Tudo estava pronto para uma festa corintiana no Morumbi. Em jejum havia 20 anos, o Alvinegro não tinha o melhor time, mas colocava em Rivellino a esperança de que sairia da fila naquela final do Campeonato Paulista de 1976. Por isso, foi ainda mais saboroso para os palmeirenses fazer a festa em minoria nas arquibancadas, tripudiano sobre mais de 100 mil corintianos. O gol começou em bola perdida por Rivellino. No contra-ataque, Leivinha ajeitou e Ronaldo acertou um belo chute, sem chances para Butice. Revoltada, a torcida alvinegra exigiu a saída de Riva, que foi para o Fluminense.

O Dia da Paixão Palmeirense (12 de junho de 1993)

O Corinthians teve a chance de dar o troco no Palmeiras e impedir o rival de sair de uma fila de 17 anos. E o primeiro jogo da final do Paulistão de 1993 animou a Fiel, mas Viola cometeu um erro fatal: após fazer o gol da vitória, imitou um porco e deixou os alviverdes mordidos. Vanderlei Luxemburgo usou a imagem à exaustão na finalíssima e encheu de brio um time com craques do quilate de Mazinho, Zinho, Edílson, Edmundo e Evair. Coube ao Matador o gol derradeiro, marcado na prorrogação — na época o saldo de gols não contava —, que selou a goleada por 4 a 0, lembrada até hoje nas arquibancadas alviverdes. Por ter sido disputado no Dia dos Namorados, o jogo ficou conhecido como O Dia da Paixão Palmeirense.

Dia de São Marcos (12 de maio de 1999)

Quem diria que uma derrota está entre os jogos mais marcantes da rica história alviverde? Depois de vencer o Corinthians por 2 a 0 nas quartas de final da Libertadores, o Verdão reencontrou o bom time do rival, que devolveu o placar e levou a decisão para os pênaltis. Foi ali que começou processo de “santificação” de São Marcos. Após brilhar no tempo normal das duas partidas, o maior goleiro da história palestrina pegou a cobrança de Vampeta e ajudou o Alviverde a se classificar. A equipe de Luiz Felipe Scolari ainda viria a ser coroado com o título, a primeira das três “Libertas” do Verdão.
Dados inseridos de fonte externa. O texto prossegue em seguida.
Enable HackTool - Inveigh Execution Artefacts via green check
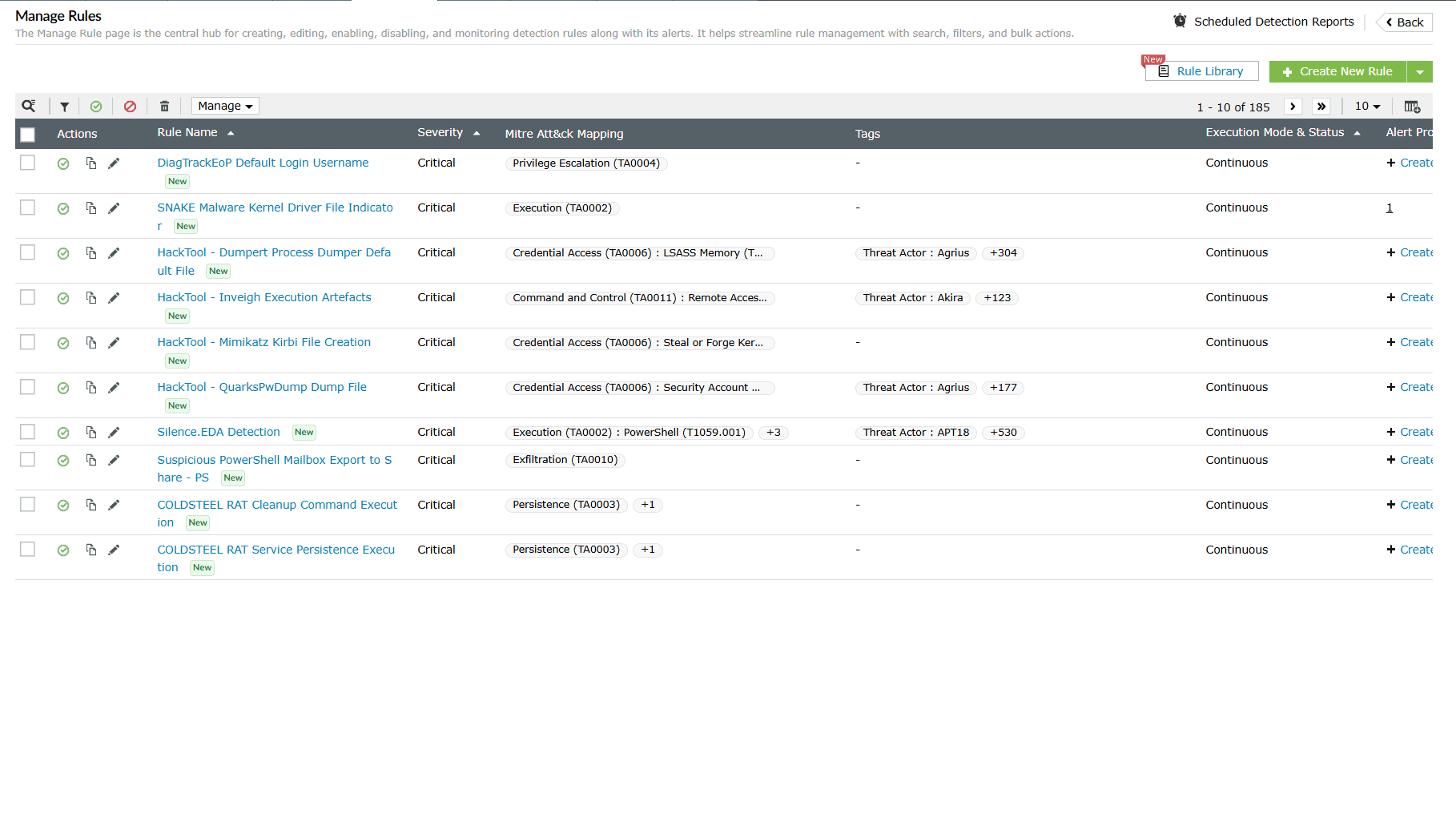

Libertadores eu sou tri (27 de novembro de 2021)

O Palmeiras chegava à final da Libertadores como atual campeão, mas o Flamengo era considerado o favorito no estádio Centenário. O Verdão, no entanto, esbanjou valentia no gramado e nas arquibancadas. Mesmo em minoria, a torcida alviverde cantou e vibrou mais que os rubro-negros. Em campo, abriu o placar com Raphael Veiga, levou o empate de Gabigol, mas não esmoreceu. O herói improvável foi Deyverson, que roubou a bola de Andreas Pereira e chutou na saída do goleiro Diego Alves, decindindo o confronto na prorrogação. Quando o apito soou pela última vez, só se ouvia os palestrinos em Montevideú: “Ih, Libertadores eu sou tri…”.